A look through the eyes of elders may grant timeless wisdom, a family’s history, even a view of the world before technology ruled the day. A closer look could find that perspective forever altered, limited to tunnel vision as a result of eyesight loss associated with glaucoma. The No. 1 cause of preventable blindness, glaucoma affects three million people in the United States, and though all ages can exhibit some form of the disorder, age over 60 is one major risk factor. But research at the Bascom Palmer Eye Institute of the University of Miami School of Medicine is adding insights into this disease. From a molecular, basic science approach to global efforts in physician training, Bascom Palmer faculty members are providing glaucoma patients effective new treatments, proving that overcoming the disease is no longer an optical illusion. One of the senses perhaps most taken for granted by healthy human beings, eyesight is made possible by minute mechanisms in a tiny universe of molecular reactions. Imagine that each glance at a passerby or detached gaze at a computer monitor is a picture taken by a camera. There’s the lens, gathering light to focus the shot. The retina serves as transformer, converting images into electrical impulses, setting the photo on film. Finally, those impulses are sent into the darkroom of the brain for development and processing by the optic nerve, a miniscule group of cellular fibers paramount in the process of vision. Damage to the optic nerve is the telltale indicator of glaucoma.

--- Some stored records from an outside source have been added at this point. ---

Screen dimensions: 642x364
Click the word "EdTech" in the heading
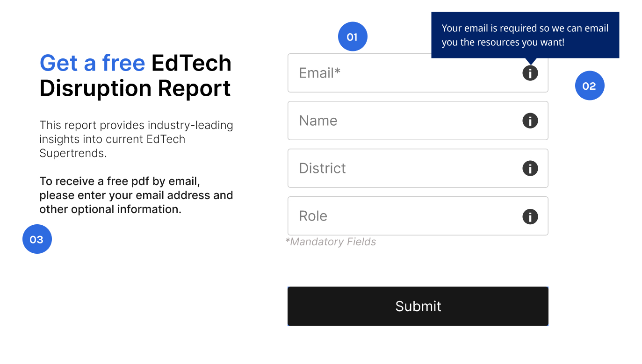pos(191,63)
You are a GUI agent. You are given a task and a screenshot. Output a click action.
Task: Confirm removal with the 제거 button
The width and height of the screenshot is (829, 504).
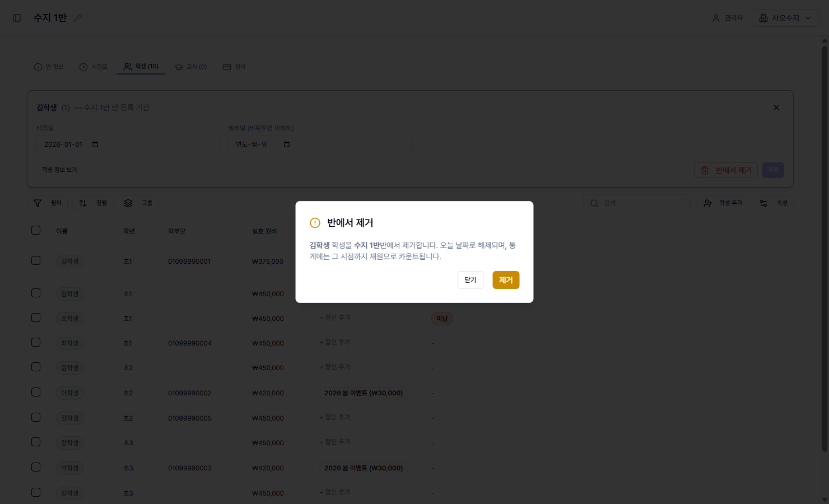[x=506, y=280]
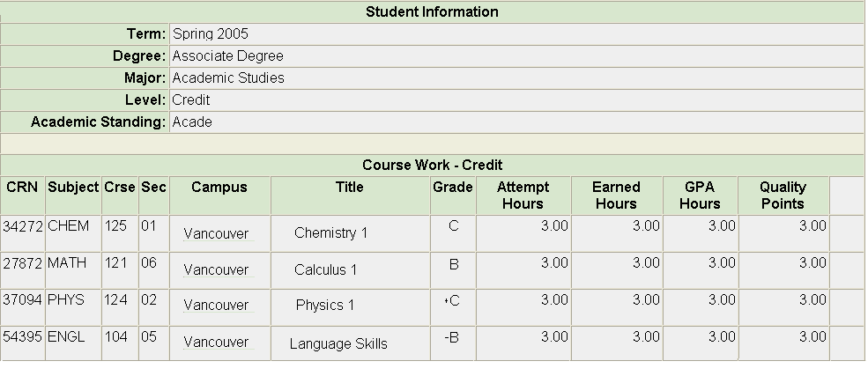This screenshot has height=376, width=868.
Task: Click the Vancouver link in Chemistry 1 row
Action: pos(216,234)
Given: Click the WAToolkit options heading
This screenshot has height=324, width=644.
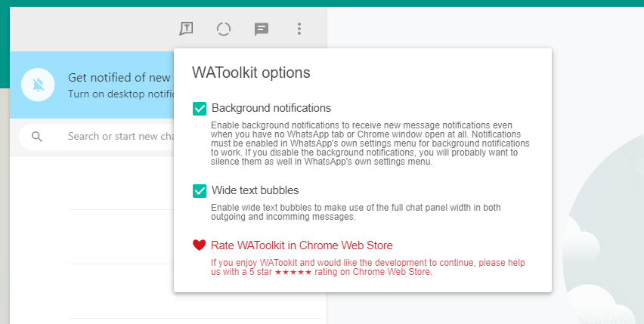Looking at the screenshot, I should (x=251, y=73).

Such a tiny conglomeration of nerve fibers would seem vulnerable to any number of intercellular dangers, a wonder that eyesight functions as long as it does in most people. Among the research studies that seek to determine exactly which biological or environmental factors cause damage to the optic nerve, most findings lead back—at least in part—to one major antagonist: pressure. But the answer, it turns out, is not so simple.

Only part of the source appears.